湖南大學ACM程式設計新生杯大賽(同步賽)A-Array 【證明+暴力】
時間限制:C/C++ 1秒,其他語言2秒
空間限制:C/C++ 131072K,其他語言262144K
64bit IO Format: %lld
題目描述
Given an array A with length n a[1],a[2],…,a[n] where a[i] (1<=i<=n) is positive integer.
Count the number of pair (l,r) such that a[l],a[l+1],…,a[r] can be rearranged to form a geometric sequence.
Geometric sequence is an array where each term after the first is found by multiplying the previous one by a fixed, non-zero number called the common ratio. i.e. A = [1,2,4,8,16] is a geometric sequence.
輸入描述:
The first line is an integer n (1 <= n <= 100000).
The second line consists of n integer a[1],a[2],…,a[n] where a[i] <= 100000 for 1<=i<=n.
輸出描述:
An integer answer for the problem.
示例1
輸入
5
1 1 2 4 1
輸出
11
說明
The 11 pairs of (l,r) are (1,1),(1,2),(2,2),(2,3),(2,4),(3,3),(3,4),(3,5),(4,4),(4,5),(5,5).
示例2
輸入
10
3 1 1 1 5 2 2 5 3 3
輸出
20
備註:
The answer can be quite large that you may use long long in C++ or the similar in other languages.
題意:讓你找出所有的等比序列。
分析:逆向思維便可以優雅的暴力。由於資料是小於十萬的,公比為2的序列長度最長為17,所以我們可以列舉序列長度。
公比不能為小數嗎?當然可以,但是如果是小數的話,可以轉化成分數,那麼必須是分母的整數冪。然而分母最小是2,所以證畢!

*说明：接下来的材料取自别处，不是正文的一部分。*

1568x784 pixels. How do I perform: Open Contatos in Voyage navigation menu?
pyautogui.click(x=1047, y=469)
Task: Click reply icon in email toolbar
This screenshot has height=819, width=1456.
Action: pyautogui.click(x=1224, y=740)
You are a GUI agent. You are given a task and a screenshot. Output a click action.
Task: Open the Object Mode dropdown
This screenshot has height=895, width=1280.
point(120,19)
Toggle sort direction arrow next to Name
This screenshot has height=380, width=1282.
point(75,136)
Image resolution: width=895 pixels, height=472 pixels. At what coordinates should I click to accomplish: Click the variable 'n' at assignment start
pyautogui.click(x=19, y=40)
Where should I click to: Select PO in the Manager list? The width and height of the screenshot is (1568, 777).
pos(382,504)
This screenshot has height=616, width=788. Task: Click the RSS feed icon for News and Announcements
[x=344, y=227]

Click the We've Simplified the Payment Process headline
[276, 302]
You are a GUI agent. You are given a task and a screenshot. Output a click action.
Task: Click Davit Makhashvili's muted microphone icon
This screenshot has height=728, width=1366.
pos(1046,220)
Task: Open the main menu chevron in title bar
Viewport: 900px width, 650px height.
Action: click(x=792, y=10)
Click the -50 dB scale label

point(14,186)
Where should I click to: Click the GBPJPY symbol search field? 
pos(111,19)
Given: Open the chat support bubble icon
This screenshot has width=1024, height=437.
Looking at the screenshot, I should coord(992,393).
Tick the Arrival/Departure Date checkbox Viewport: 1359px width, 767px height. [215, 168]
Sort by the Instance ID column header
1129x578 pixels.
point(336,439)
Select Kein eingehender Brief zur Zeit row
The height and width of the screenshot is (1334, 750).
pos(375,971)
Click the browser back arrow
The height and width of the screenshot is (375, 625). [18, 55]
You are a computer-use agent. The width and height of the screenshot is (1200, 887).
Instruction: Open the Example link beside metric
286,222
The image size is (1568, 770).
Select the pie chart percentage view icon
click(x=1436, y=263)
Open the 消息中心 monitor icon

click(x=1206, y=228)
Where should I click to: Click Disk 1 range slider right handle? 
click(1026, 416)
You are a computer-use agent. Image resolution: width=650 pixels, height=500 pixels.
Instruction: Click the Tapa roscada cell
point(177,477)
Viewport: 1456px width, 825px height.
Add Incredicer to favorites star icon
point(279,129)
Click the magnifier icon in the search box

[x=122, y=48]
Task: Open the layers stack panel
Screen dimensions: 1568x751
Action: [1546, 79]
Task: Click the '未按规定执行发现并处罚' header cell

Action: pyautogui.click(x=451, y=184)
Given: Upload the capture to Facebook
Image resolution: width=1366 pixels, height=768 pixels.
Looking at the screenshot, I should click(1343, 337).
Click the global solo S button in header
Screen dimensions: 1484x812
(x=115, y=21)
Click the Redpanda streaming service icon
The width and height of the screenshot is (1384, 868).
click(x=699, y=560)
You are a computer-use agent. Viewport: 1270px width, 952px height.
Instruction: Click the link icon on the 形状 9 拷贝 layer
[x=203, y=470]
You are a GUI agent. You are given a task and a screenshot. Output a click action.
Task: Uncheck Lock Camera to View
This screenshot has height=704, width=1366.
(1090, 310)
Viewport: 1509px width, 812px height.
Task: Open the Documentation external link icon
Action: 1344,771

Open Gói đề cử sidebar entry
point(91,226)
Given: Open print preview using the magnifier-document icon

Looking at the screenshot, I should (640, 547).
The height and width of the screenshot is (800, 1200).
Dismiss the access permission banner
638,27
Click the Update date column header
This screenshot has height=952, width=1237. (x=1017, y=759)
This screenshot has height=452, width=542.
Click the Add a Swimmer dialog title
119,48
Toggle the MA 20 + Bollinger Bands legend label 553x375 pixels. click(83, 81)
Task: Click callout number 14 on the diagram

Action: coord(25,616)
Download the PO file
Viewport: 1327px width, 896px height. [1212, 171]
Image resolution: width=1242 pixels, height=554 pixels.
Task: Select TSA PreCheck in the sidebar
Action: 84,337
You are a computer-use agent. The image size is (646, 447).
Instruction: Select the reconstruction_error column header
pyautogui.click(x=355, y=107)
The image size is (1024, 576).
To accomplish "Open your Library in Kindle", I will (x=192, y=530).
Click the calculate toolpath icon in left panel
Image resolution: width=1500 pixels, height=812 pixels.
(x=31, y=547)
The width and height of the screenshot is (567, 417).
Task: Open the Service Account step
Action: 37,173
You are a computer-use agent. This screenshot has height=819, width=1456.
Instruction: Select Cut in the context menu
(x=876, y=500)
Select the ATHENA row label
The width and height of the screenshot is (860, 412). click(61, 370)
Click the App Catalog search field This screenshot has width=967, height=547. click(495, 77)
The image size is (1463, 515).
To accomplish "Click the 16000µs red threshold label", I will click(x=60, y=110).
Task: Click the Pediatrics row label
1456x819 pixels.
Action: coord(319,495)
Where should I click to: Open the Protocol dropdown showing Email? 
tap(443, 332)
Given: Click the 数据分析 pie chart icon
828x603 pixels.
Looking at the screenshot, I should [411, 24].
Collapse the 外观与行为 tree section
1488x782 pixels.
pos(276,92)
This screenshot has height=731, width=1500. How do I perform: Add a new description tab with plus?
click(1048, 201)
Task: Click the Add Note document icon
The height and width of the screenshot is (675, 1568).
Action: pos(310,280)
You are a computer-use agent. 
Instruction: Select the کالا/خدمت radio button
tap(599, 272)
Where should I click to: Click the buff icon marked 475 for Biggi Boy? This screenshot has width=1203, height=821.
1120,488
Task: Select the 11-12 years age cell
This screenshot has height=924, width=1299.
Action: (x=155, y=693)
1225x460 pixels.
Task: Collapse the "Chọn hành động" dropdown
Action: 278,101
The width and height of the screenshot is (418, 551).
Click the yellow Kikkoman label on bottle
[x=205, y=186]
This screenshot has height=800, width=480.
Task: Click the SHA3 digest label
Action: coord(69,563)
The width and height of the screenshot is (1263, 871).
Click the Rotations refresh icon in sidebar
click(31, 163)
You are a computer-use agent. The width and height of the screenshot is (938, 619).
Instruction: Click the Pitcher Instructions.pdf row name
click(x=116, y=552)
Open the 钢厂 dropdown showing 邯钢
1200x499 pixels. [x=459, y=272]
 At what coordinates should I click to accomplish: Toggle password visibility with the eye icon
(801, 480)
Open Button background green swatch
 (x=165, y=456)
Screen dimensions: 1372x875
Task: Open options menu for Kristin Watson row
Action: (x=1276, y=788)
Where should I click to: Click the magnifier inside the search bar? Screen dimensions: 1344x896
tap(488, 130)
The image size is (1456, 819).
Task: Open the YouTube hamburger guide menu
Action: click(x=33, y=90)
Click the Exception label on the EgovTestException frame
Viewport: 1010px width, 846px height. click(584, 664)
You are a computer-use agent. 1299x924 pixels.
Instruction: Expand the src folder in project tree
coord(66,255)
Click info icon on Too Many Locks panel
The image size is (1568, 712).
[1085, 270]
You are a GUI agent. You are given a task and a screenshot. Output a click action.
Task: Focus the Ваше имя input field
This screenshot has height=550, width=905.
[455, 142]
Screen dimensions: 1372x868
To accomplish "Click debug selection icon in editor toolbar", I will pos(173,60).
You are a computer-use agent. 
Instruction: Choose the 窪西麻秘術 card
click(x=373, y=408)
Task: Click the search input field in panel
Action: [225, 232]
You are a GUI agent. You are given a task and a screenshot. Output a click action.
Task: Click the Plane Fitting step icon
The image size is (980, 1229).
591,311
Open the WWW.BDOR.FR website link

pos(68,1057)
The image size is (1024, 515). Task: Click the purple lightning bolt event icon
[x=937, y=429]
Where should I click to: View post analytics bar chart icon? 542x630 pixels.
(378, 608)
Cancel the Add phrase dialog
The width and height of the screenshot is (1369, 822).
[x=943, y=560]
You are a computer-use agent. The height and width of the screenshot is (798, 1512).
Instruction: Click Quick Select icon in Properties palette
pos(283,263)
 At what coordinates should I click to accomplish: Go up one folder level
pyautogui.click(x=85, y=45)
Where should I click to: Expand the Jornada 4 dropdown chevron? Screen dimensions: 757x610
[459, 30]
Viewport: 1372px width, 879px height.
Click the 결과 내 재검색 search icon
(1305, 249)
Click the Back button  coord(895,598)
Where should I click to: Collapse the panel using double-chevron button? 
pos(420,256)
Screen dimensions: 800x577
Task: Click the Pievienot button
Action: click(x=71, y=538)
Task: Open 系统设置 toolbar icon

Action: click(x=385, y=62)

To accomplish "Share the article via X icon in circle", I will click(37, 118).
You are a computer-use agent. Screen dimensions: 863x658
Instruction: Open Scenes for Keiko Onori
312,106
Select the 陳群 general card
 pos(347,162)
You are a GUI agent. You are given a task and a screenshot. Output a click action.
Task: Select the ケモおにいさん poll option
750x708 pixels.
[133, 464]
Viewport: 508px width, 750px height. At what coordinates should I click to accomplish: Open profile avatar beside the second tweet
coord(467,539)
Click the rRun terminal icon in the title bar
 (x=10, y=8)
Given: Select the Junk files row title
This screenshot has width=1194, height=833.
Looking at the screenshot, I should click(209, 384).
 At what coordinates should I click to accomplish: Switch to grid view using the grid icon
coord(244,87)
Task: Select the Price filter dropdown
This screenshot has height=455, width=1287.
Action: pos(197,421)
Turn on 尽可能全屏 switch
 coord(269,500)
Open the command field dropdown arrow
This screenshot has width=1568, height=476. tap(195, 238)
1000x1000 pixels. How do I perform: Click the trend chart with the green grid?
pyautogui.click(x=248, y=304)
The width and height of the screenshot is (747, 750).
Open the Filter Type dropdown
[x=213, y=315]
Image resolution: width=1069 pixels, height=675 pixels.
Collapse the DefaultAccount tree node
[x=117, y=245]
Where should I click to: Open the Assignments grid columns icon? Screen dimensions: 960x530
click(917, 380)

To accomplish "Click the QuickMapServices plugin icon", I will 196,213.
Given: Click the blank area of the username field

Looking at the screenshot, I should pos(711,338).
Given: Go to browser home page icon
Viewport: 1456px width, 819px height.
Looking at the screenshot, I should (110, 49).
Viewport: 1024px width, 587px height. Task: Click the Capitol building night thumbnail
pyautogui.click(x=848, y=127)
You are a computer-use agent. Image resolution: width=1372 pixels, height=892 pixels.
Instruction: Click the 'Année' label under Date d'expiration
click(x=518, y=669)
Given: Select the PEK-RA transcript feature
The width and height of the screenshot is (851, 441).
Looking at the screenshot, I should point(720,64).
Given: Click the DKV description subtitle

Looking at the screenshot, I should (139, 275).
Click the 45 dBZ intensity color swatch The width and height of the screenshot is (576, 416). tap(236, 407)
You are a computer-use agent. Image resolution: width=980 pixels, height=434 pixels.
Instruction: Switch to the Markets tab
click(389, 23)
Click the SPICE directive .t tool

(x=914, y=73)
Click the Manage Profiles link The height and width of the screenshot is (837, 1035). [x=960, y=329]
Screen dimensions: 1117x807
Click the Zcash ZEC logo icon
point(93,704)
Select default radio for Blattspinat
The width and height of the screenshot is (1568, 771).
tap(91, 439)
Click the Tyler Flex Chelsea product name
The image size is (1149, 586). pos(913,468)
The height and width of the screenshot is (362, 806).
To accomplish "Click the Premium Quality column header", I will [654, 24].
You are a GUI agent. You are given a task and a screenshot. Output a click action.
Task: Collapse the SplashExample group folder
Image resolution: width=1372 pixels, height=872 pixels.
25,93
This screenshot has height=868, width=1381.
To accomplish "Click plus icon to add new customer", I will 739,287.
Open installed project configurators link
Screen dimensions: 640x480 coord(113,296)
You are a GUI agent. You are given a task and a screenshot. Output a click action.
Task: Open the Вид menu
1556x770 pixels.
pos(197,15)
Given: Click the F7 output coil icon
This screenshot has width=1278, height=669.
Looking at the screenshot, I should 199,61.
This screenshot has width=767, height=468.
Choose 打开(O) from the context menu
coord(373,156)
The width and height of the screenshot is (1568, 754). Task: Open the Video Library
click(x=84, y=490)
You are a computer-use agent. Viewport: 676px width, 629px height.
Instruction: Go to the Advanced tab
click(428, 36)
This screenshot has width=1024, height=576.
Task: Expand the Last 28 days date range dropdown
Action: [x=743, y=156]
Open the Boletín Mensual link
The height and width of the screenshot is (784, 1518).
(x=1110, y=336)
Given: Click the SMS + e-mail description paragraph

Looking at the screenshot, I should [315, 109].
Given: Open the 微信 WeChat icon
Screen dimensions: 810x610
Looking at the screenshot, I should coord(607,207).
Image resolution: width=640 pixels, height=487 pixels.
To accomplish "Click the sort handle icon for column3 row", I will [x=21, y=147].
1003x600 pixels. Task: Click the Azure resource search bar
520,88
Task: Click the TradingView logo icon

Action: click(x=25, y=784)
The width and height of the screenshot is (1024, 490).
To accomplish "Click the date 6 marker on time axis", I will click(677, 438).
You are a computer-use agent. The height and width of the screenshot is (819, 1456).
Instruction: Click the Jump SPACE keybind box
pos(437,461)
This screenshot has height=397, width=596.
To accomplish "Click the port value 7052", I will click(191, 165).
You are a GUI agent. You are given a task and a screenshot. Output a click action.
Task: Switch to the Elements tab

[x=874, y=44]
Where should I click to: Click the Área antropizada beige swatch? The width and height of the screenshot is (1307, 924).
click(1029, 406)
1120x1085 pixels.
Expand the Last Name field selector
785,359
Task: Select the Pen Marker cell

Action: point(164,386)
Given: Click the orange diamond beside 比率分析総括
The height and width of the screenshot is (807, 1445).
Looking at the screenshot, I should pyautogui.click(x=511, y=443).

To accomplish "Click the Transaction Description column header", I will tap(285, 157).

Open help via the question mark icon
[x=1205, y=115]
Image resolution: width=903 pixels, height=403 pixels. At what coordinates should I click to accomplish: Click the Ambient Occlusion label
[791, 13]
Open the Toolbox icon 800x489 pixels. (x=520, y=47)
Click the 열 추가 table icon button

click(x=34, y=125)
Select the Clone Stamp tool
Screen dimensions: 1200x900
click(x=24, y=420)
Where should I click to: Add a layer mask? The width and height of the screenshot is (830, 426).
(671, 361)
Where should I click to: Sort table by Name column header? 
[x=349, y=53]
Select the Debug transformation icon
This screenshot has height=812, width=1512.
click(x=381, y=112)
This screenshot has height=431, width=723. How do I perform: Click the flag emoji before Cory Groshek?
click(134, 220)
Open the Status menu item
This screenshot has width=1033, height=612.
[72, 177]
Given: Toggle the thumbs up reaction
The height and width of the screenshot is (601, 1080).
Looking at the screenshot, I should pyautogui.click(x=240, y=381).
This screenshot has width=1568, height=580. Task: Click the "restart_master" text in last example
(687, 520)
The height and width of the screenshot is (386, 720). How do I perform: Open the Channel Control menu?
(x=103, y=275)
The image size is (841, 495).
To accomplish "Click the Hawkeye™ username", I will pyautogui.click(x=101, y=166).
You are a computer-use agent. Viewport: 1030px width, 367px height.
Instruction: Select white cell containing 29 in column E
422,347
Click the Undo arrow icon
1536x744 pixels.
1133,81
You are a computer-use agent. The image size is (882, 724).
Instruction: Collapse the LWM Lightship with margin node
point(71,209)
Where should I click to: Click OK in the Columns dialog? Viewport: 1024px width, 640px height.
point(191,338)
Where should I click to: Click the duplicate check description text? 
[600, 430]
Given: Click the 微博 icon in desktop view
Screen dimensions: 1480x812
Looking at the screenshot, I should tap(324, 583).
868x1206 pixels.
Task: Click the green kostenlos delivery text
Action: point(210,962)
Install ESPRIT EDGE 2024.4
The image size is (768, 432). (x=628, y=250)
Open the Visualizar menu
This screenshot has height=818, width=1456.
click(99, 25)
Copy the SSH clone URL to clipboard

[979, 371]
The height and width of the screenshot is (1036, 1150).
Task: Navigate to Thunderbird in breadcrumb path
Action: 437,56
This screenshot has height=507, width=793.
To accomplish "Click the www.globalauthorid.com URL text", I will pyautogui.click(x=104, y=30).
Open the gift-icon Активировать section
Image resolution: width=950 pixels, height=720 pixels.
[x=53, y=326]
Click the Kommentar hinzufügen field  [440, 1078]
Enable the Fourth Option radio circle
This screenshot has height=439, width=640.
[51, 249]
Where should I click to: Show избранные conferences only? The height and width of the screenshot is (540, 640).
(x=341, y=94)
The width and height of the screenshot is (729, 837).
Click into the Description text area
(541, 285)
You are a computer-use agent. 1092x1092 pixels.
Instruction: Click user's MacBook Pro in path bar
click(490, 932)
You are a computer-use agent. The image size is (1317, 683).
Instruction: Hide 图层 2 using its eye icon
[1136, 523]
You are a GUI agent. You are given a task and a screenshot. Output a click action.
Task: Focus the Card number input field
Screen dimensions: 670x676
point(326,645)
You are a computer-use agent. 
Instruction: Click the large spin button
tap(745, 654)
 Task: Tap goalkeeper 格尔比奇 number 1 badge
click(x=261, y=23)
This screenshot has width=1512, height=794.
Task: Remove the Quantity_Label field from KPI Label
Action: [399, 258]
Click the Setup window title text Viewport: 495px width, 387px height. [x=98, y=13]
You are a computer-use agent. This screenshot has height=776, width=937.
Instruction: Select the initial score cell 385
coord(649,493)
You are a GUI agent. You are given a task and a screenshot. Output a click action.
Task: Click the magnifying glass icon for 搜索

注意:比賽的時候被精度卡住,卡在90%的資料上過不了。以後能用long long int解決的絕不用double。
#include<iostream>
#include<cstring>
#include<cstdio>
#include<algorithm>
using namespace std;
#define ll long long int
const double eps = 1e-8;
const int maxn = 1e5 + 10;
double a[maxn];
double b[maxn];
int main()
{
int n;
scanf("%d", &n);
for (int i = 1; i <= n; i++) {
scanf("%lf", &a[i]);
b[i] = a[i];
}
ll ans = 2*n-1;
for (int i = 1; i <= n; i++) {
for (int j = 1; j <= 17; j++) {
if (i + j - 1 > n) break;
if (j == 1 || j == 2) { continue; }
sort(a + i, a + i + j);
double cs = a[i + 1] / a[i];
int flag = 1;
for (int k = i + 1; k <= i + j - 1; k++) {
double ct = a[k] / a[k - 1];
if (fabs(ct - cs) > eps) {
flag = 0; break;
}
}
if (fabs(cs - 1) < eps) flag = 0;
ans += 1ll * flag;
//cout << flag << endl;
for (int k = i; k <= i + j - 1; k++) {
a[k] = b[k];
}
}
}
ll sum = 1;
for (int i = 2; i <= n; i++) {
if (a[i] == a[i - 1]) sum++;
else sum = 1;
if(sum>=3)
ans = ans + sum - 2;
}
printf("%lld\n", ans);
return 0;
}